Starting a server with recordings

The first step to query data is to start a server and load it with a dataset containing your recording.

python
import rerun as rr

# Start a server with one or more .rrd files
with rr.server.Server(datasets={"my_dataset": ["recording.rrd"]}) as server:
    client = server.client()
    dataset = client.get_dataset("my_dataset")

The server can host multiple datasets. Each dataset maps to either a list of .rrd files or a directory (which will be scanned for .rrd files):

python
with rr.server.Server(
    datasets={
        # Explicit list of RRD files
        "dataset1": ["recording1.rrd", "recording2.rrd"],
        # Directory containing RRD files
        "dataset2": "/path/to/recordings_dir",
    }
) as server:
    client = server.client()
    # Access each dataset by name
    ds1 = client.get_dataset("dataset1")
    ds2 = client.get_dataset("dataset2")

When multiple recordings are loaded into a dataset, each gets mapped to a separate segment whose ID is the corresponding recording ID.
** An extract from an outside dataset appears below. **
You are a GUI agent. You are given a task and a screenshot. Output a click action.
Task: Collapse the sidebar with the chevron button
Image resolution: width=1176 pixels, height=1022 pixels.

You can also start a longer running server in a separate process and connect to it by its local address. In one file or terminal launch the server and print its address,

python
server = rr.server.Server()
print(server.url())

in a separate file or terminal connect to that url

python
client = rr.catalog.CatalogClient(server.url())

Adding new datasets

New datasets can also be created or appended after the server is launched:

python
dataset = client.create_dataset(
    name="oss_demo",
)
dataset.register(Path("/path/to/recording/recording.rrd").resolve().as_uri()).wait()

Viewing datasets

Either specify the network location with the CLI at launch:

console
rerun connect localhost:51234

or open the command palette in the viewer (cmd/ctrl + P or via the menu) and enter/select Add Redap server. Set the scheme to http and enter the hostname and port in the dialog.

Inspecting the schema

The content of a dataset can be inspected using the schema() method:

python
schema = dataset.schema()
schema.index_columns()  # list of all index columns (timelines)
schema.component_columns()  # list of all component columns

Querying a dataset using reader

The primary means of querying data is the reader() method. In its simplest form, it is used as follows:

python
df = dataset.reader(index="frame_nr")

print(df)

The returned object is a datafusion.DataFrame. Rerun's query APIs heavily rely on DataFusion, which offers a rich set of data filtering, manipulation, and conversion tools.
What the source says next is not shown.